##### Text shown #####
5.6 Donor weights and predictor weights
The optimisation produces two weight vectors that drive the entire fit. Both are extractable as tidy tables.
Code
grab_unit_weights(prop99_syn) |>
arrange(desc(weight)) |>
head(8) |>
gt_pretty(decimals = 3) |>
cols_label(unit = "Donor state", weight = "Weight")| Donor state | Weight |
|---|---|
| Utah | 0.342 |
| Nevada | 0.238 |
| Montana | 0.209 |
| Colorado | 0.149 |
| Connecticut | 0.062 |
| New Mexico | 0 |
| Idaho | 0 |
| Wisconsin | 0 |
Code
grab_predictor_weights(prop99_syn) |>
arrange(desc(weight)) |>
gt_pretty(decimals = 3) |>
cols_label(variable = "Predictor", weight = "V-matrix weight")| Predictor | V-matrix weight |
|---|---|
| cigsale_1975 | 0.468 |
| cigsale_1980 | 0.412 |
| retprice | 0.055 |
| cigsale_1988 | 0.037 |
| beer | 0.02 |
| age15to24 | 0.007 |
| lnincome | 0 |
Two things to notice.
- Five states absorb essentially 100% of the donor weight. Utah, Nevada, Montana, Colorado, Connecticut. Every other state gets effectively zero. California is matched mostly to other Western/sunbelt states with similar age structure and cigarette price levels, plus Connecticut as a smoking-rate counterweight from the east.
##### Stored rows #####
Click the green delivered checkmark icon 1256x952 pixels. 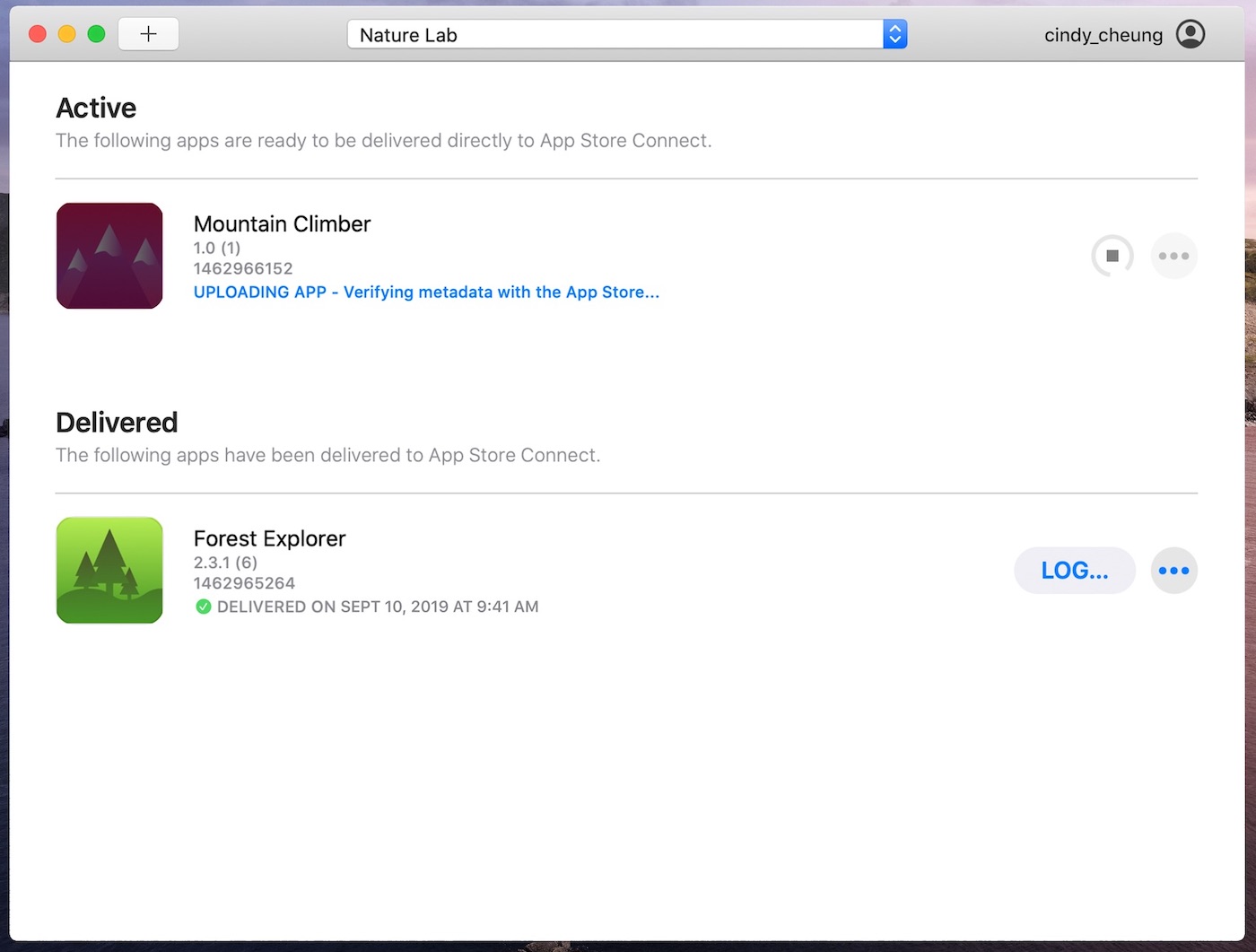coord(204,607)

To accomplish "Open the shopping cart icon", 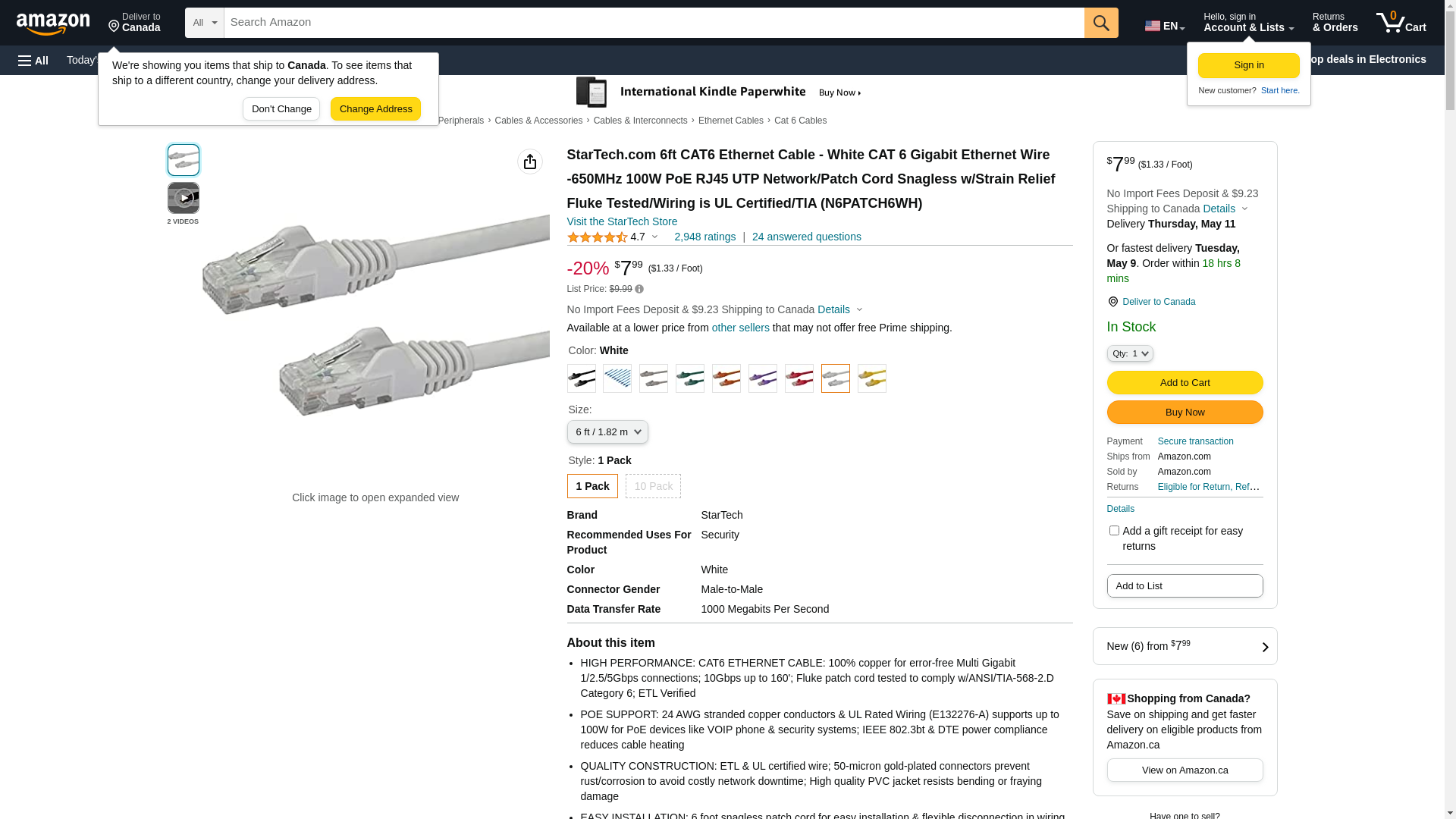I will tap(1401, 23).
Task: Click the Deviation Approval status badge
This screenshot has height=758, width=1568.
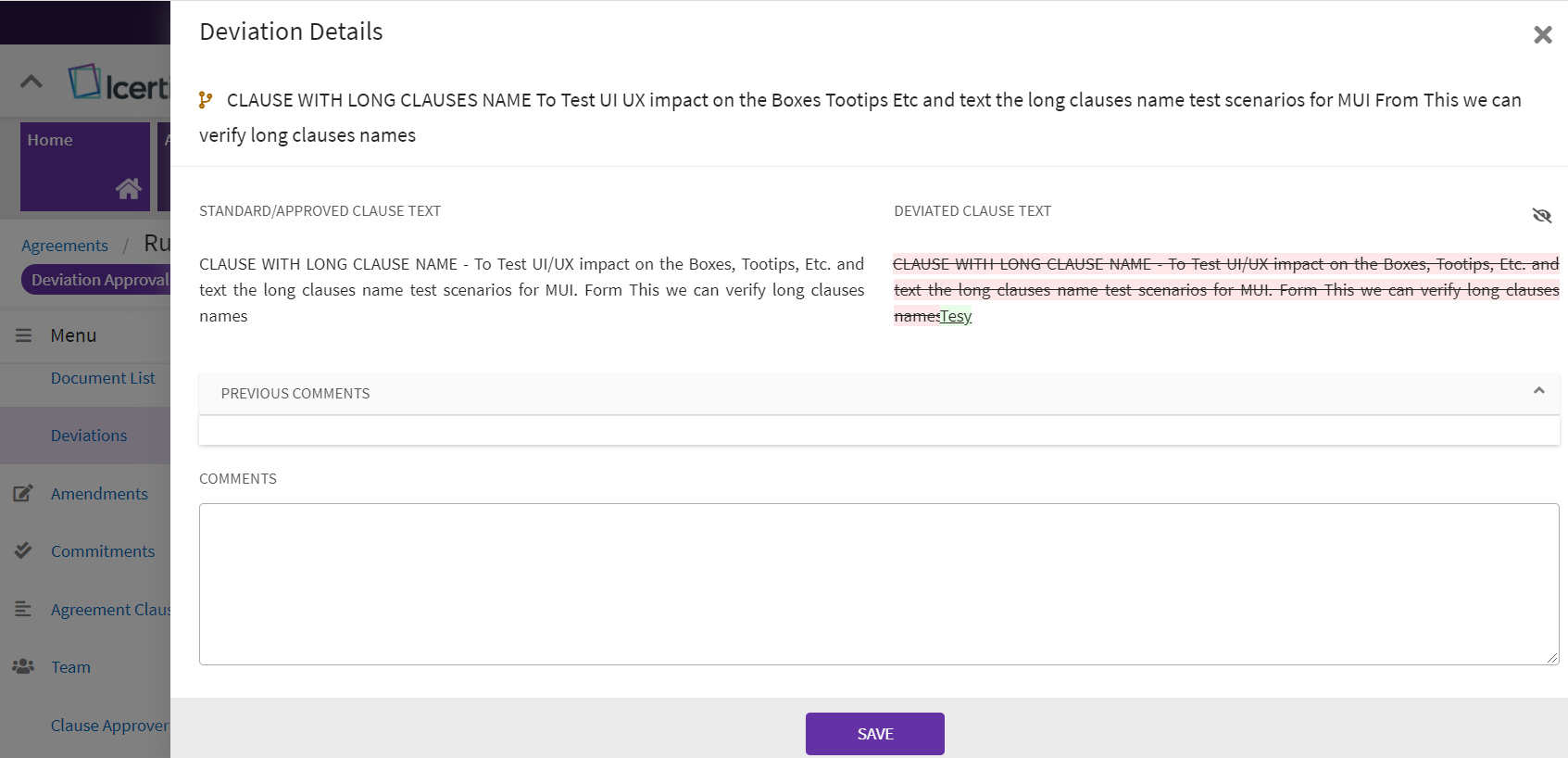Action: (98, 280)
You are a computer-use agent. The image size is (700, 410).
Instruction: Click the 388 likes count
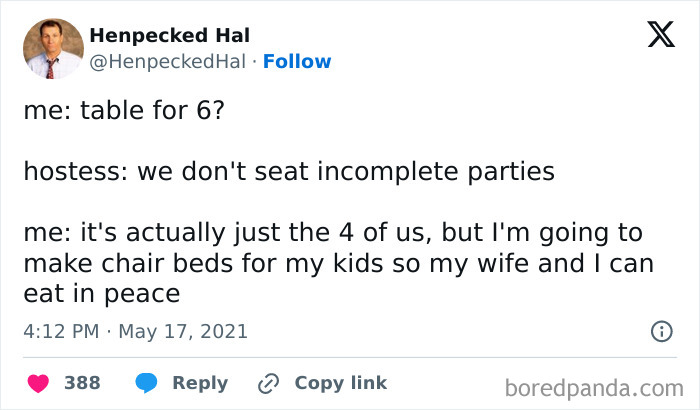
#####
##### Stored rows #####
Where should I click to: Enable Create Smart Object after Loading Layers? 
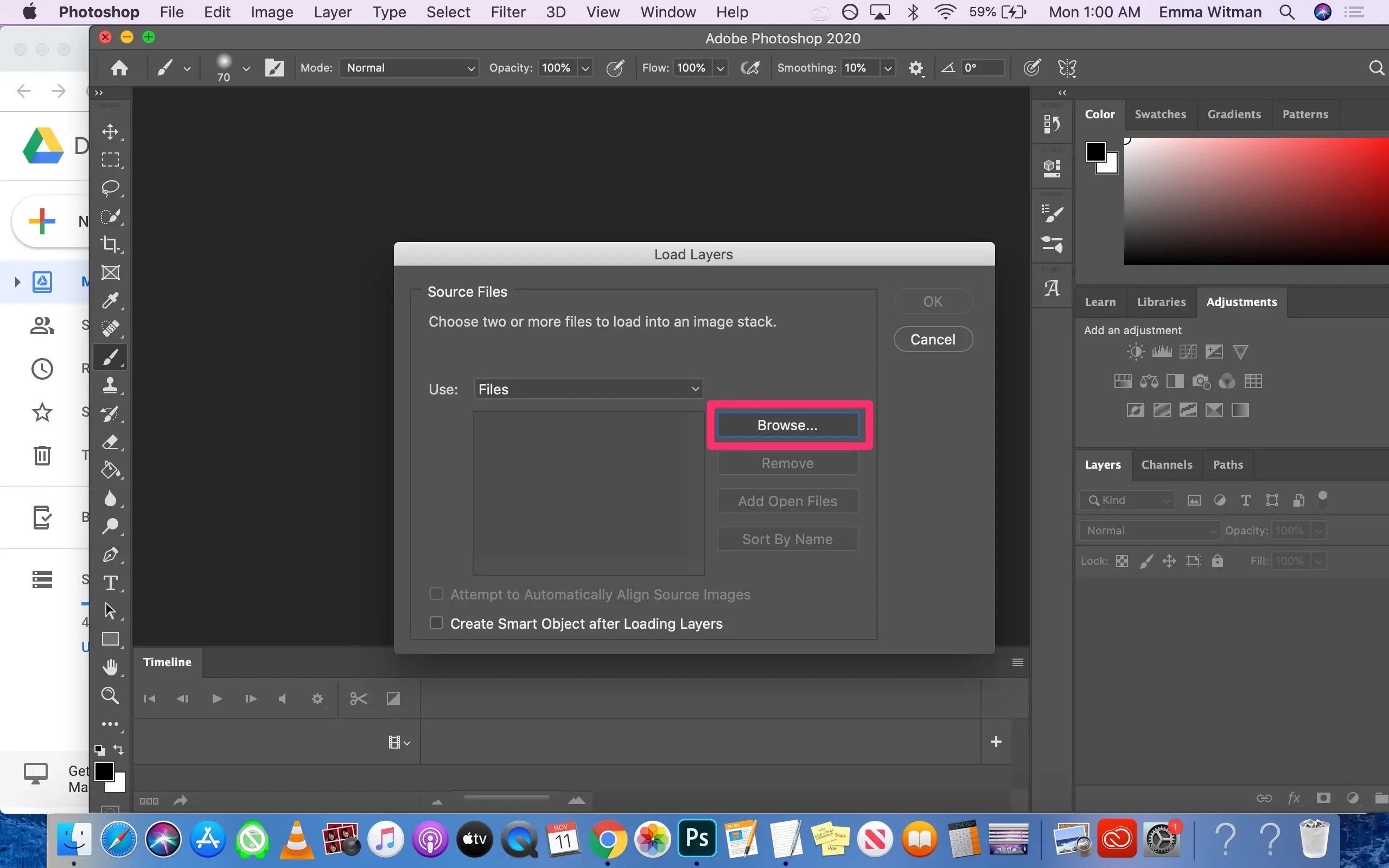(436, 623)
#####
• _Tasks for this exercise_
• a. In the donor-weights text, swap "essentially" for "nearly" and write out the passage from "- Five states" to "from the east.".
• b. Write the next part of the donor-weights text, picking up after its last sentence.
The material after the donor-weights text is separate from it.

• _Answers to the exercises_
• a.
- Five states absorb nearly 100% of the donor weight. Utah, Nevada, Montana, Colorado, Connecticut. Every other state gets effectively zero. California is matched mostly to other Western/sunbelt states with similar age structure and cigarette price levels, plus Connecticut as a smoking-rate counterweight from the east.

• b.
- The two earliest cigsale levels dominate the V matrix.
cigsale_1975andcigsale_1980together get roughly 88% of the predictor weight. The four behavioural and demographic covariates get less than 9% combined. The optimiser has effectively decided: “the best way to predict California’s cigarette sales is using other states’ cigarette sales.”
For a one-line visual of both weight vectors, tidysynth ships a plot_weights() helper:
Code
plot_weights(prop99_syn)
5.6.1 A closer look at the V matrix
The combined plot_weights() view is convenient, but the V matrix deserves a stand-alone chart because it answers a different question than the donor weights. Donor weights say which states mimic California; the V matrix says which variables the optimiser used to decide what “mimics” means.
Code
predw_df <- grab_predictor_weights(prop99_syn) |>
mutate(variable = fct_reorder(variable, weight))
ggplot(predw_df, aes(x = weight, y = variable)) +
geom_col(fill = "#6a9bcc") +
geom_text(aes(label = sprintf("%.3f", weight)), hjust = -0.12) +
scale_x_continuous(expand = expansion(mult = c(0, 0.15))) +
labs(x = "V-matrix weight (predictor importance)", y = NULL) +
theme_minimal()
Two readings of the same picture, one practical and one cautionary.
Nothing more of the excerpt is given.